━━ Material provided

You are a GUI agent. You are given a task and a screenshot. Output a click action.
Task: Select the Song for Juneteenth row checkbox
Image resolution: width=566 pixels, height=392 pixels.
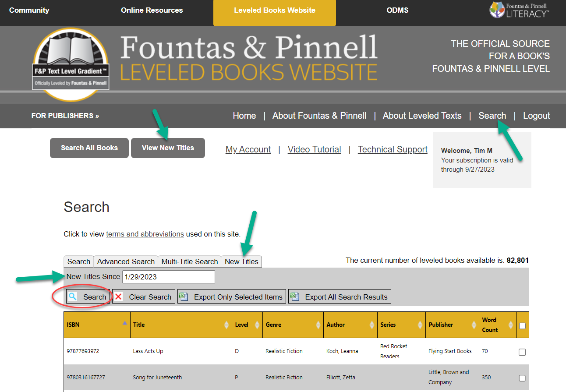(522, 378)
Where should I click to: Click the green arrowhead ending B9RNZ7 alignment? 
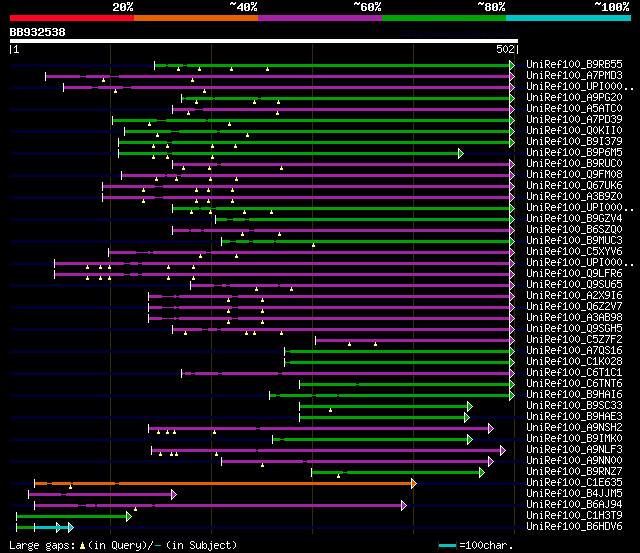[482, 473]
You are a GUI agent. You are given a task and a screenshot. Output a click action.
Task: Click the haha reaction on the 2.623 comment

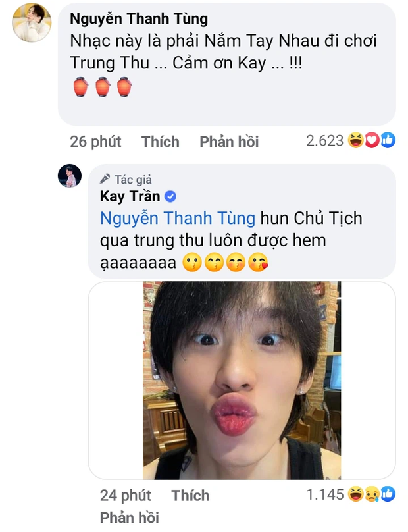coord(356,140)
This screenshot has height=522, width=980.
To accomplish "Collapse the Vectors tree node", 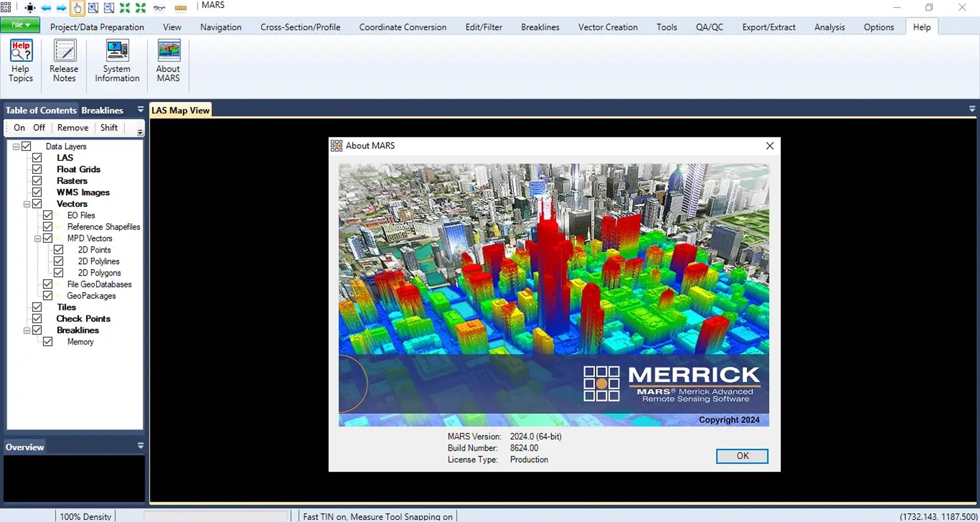I will click(x=27, y=204).
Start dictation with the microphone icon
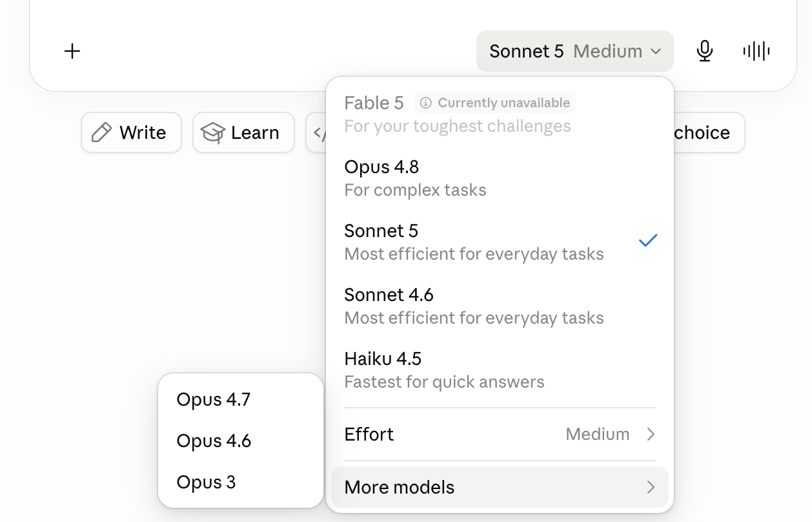This screenshot has width=812, height=522. [705, 51]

━━━━

## Task statement
The answer should contain nothing but the lines from the top of the data above through the line containing "This screenshot has height=522, width=980.", copied exactly, with no images.

## Your response
You are a GUI agent. You are given a task and a screenshot. Output a click action.
Task: Select the Song for Juneteenth row checkbox
Image resolution: width=566 pixels, height=392 pixels.
(522, 378)
Where should I click to: Click the green arrowhead ending B9RNZ7 alignment? 
[482, 473]
You are a GUI agent. You are given a task and a screenshot. Output a click action.
Task: Click the haha reaction on the 2.623 comment

coord(356,140)
This screenshot has height=522, width=980.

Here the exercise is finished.